Keywords: Lipid imbalance; Metabolic crises; Neurodevelopmental disease; TANGO2 deficiency disease.

Fig. 1.

Features and phenotypic variation of TANGO2 deficiency disease. A collection of neurodevelopmental, muscular and systemic defects, including developmental delay, life-threatening metabolic crises and cardiac arrhythmias typically appear in late infancy in TANGO2 deficiency disease (Berat et al., 2021; Dines et al., 2019; Hoebeke et al., 2021; Mingirulli et al., 2020; Miyake et al., 2022; Schymick et al., 2022).
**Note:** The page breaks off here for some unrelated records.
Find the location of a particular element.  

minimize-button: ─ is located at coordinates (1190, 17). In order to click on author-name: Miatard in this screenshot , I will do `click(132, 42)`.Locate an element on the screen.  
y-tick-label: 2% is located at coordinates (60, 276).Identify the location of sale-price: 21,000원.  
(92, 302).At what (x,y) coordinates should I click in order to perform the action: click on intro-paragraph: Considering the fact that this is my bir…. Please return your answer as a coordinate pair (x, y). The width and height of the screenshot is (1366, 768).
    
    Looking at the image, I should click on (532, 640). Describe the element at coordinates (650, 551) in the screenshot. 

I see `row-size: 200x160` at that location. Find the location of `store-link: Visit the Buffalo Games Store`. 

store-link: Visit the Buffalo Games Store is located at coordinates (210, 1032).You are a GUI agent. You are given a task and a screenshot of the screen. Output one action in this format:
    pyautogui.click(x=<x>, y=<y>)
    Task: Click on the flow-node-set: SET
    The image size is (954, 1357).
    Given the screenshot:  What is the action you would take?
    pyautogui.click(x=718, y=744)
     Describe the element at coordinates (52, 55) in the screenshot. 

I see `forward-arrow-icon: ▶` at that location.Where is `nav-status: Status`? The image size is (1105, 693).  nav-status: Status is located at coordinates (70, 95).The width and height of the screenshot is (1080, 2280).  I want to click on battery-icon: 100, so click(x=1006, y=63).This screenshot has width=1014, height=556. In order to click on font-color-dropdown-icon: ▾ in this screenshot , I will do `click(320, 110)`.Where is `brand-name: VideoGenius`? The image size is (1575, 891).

The severity varies with the mutation type and its mono- or bi-allelic status, and it also varies within individuals of the same family (Miyake et al., 2022; Schymick et al., 2022), suggesting the contribution of other factors. Percentages indicating the prevalence among patients with TDD are shown.

Fig. 2.

TANGO2 homologs. Multiple sequence alignment of TANGO2-like proteins from the worm Caenorhabditis elegans (HRG-9 and HRG-10), the bacterium Shewanella oneidensis, the fruit fly Drosophila melanogaster, mice (Mus musculus), humans (Homo sapiens) and zebrafish (Danio rerio). GenBank sequences were downloaded in FASTA format, aligned with Clustal Omega (Madeira et al., 2022), and manually edited and annotated. Note that Clustal Omega orders sequences according to similarity scores. For easier comparison, the human sequence has been extracted and reported below with further annotations. The adjacent taxonomy tree illustrates sequence relatedness (arbitrary units used to compare branching architectures within a guided tree). Residue color coding and symbols indicating residue conservation are indicated. In the human sequence, tyrosine (Y) 116, implicated in heme binding in worms and bacteria, is highlighted (rounded square). This tyrosine is conserved in all the orthologs shown except for C. elegans HRG-10. Residues in human TANGO2 affected by pathological mutations are circled; the likely pathologic deletion of residues 190-197 is boxed. Variants of pathological significance were extracted from UniProt (UniProt, 2023). UniProt sequence identifiers: C. elegans HRG-9 (Q22009) and HRG-10 (Q9U1Q8), S. oneidensis (Q8EKG7), D. melanogaster (Q9VYA8), M. musculus (P54797), H. sapiens (Q6ICL3) and D. rerio (Q6AXK1).

Fig. 3.

Pathways of coenzyme A synthesis. Pantothenate (vitamin B5), the obligate precursor of coenzyme A (CoA), is generally ingested either by food or vitamin supplements. A five-step process converts this vitamin into CoA. In order to regulate CoA levels, a balance between de novo synthesis and salvage versus degradation and synthesis inhibition must be achieved. Defects in salvage could lead to altered lipid metabolism and/or oxidative stress. CoA salvage is largely mediated by the levels of the antioxidant cysteamine, but a defect in CoA salvage in the absence of TANGO2 could help explain patient phenotypes and why vitamin B5 supplementation alleviates metabolic crises. Red arrows indicate processes involved in CoA salvage, with much of this process involving transport of metabolites into or out of the mitochondria. PANK, pantothenate kinase; PPCS, phosphopantothenoylcysteine synthetase; PPCDC, phosphopantothenoylcysteine decarboxylase; PPAT, phosphopantetheine adenyl transferase; DPCK, dephospho-CoA kinase.